本発明は、その例示的態様に関して具体的に示され記載されるが、添付の特許請求の範囲に包含される本発明の範囲を逸脱することなく、形態および詳細における種々の変更が本明細書中になされ得ることを当業者は理解しよう。

Claims

Lcn2を含む試験試料と試験化合物を接触させる工程、および試験化合物の存在下のLcn2活性のレベルと試験化合物の非存在下のLcn2活性のレベルを比較してLcn2活性の調節を決定する工程を含み、Lcn2活性の変化がLcn2活性を調節する化合物を示す、Lcn2活性を調節する化合物の同定方法。
試験化合物の存在下のLcn2活性のレベルが、試験化合物の非存在下のLcn2活性のレベルと比較して低い、請求項1記載の方法。
試験試料が細胞を含む、請求項1記載の方法。
Lcn2を発現する細胞を含む試験試料と試験化合物を接触させる工程、および試験化合物の存在下のLcn2発現のレベルと試験化合物の非存在下のLcn2発現のレベルを比較してLcn2発現の調節を決定する工程を含み、Lcn2発現の変化がLcn2発現を調節する化合物を示す、Lcn2発現を調節する化合物の同定方法。
試験化合物の存在下のLcn2発現のレベルが、試験化合物の非存在下のLcn2発現のレベルと比較して低い、請求項4記載の方法。
Lcn2発現がLcn2 mRNAの発現である、請求項5記載の方法。
Lcn2活性を減少する化合物を哺乳動物に投与する工程を含む、哺乳動物におけるインスリン抵抗性の減少方法。
Lcn2発現を減少する化合物を哺乳動物に投与する工程を含む、哺乳動物におけるインスリン抵抗性の減少方法。

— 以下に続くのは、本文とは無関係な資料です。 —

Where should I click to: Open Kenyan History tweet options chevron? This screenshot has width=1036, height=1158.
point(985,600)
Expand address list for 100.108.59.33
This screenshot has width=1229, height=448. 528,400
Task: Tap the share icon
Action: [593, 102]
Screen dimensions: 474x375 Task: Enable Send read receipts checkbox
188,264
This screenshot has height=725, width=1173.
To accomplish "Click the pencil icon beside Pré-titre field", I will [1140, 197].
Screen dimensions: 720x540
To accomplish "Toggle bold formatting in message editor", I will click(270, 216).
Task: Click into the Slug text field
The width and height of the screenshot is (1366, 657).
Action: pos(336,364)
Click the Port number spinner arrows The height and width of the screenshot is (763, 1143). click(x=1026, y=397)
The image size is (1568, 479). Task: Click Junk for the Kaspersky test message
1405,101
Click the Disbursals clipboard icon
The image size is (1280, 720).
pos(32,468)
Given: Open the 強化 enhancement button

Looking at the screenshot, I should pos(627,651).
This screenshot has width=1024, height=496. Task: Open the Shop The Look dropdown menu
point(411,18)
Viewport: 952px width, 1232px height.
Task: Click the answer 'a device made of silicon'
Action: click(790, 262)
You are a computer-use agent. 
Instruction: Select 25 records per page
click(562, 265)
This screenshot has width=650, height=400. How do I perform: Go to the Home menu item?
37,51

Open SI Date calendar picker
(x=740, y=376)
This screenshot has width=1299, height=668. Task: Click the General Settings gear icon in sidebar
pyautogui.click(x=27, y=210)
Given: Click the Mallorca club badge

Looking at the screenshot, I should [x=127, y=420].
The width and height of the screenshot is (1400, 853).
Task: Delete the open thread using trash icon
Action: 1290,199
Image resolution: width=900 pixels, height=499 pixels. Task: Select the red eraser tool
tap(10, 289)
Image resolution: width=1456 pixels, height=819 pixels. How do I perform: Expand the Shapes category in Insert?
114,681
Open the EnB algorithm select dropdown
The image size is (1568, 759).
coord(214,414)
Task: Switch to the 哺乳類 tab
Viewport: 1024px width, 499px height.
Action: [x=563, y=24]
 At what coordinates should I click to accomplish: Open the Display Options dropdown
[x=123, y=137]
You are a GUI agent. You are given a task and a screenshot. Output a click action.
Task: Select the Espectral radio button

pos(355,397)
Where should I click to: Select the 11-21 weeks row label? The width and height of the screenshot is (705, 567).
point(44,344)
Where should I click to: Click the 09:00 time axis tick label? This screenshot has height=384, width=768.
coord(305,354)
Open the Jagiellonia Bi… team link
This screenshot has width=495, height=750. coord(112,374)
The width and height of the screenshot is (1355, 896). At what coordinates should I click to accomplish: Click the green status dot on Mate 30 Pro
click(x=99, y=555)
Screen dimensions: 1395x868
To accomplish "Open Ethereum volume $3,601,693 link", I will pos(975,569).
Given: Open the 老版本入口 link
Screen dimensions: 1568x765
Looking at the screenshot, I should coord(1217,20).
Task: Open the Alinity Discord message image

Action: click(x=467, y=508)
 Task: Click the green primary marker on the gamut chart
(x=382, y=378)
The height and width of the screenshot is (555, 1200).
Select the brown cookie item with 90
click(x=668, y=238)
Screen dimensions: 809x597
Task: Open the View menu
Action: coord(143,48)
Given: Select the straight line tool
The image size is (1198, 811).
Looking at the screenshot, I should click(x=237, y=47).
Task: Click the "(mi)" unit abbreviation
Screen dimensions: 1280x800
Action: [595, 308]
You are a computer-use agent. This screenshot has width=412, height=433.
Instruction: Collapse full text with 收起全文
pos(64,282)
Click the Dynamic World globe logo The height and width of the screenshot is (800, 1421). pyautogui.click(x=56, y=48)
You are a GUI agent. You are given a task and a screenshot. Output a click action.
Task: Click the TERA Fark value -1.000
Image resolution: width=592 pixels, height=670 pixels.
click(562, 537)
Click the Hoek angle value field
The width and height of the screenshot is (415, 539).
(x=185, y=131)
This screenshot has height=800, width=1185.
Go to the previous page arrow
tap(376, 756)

Lcn2の発現がLcn2 mRNAの発現である、請求項8記載の方法。
Lcn2活性を減少する化合物を哺乳動物に投与する工程を含む、哺乳動物におけるインスリン感受性の増加方法。
Lcn2発現を減少する化合物を哺乳動物に投与する工程を含む、哺乳動物におけるインスリン感受性の増加方法。
Lcn2発現がLcn2 mRNAの発現である、請求項11記載の方法。
哺乳動物から得られた生物試料のLcn2活性を測定する工程を含み、Lcn2活性の増加がインスリン抵抗性または関連する症状を示す、哺乳動物におけるインスリン抵抗性または関連する症状の診断方法。
生物試料が、組織、全血、血清、血漿または尿からなる群より選択される、請求項13記載の方法。
Lcn2タンパク質またはその断片の量が測定される、請求項14記載の方法。
Lcn2タンパク質またはその断片の量が免疫アッセイにより測定される、請求項15記載の方法。
哺乳動物におけるインスリン抵抗性を減少するための医薬の製造のための、Lcn2活性を減少する化合物の使用。
哺乳動物におけるインスリン抵抗性を減少するための医薬の製造のための、Lcn2発現を減少する化合物の使用。
哺乳動物におけるインスリン感受性を増加するための医薬の製造のための、Lcn2活性を減少する化合物の使用。
哺乳動物におけるインスリン感受性を増加するための医薬の製造のための、Lcn2発現を減少する化合物の使用。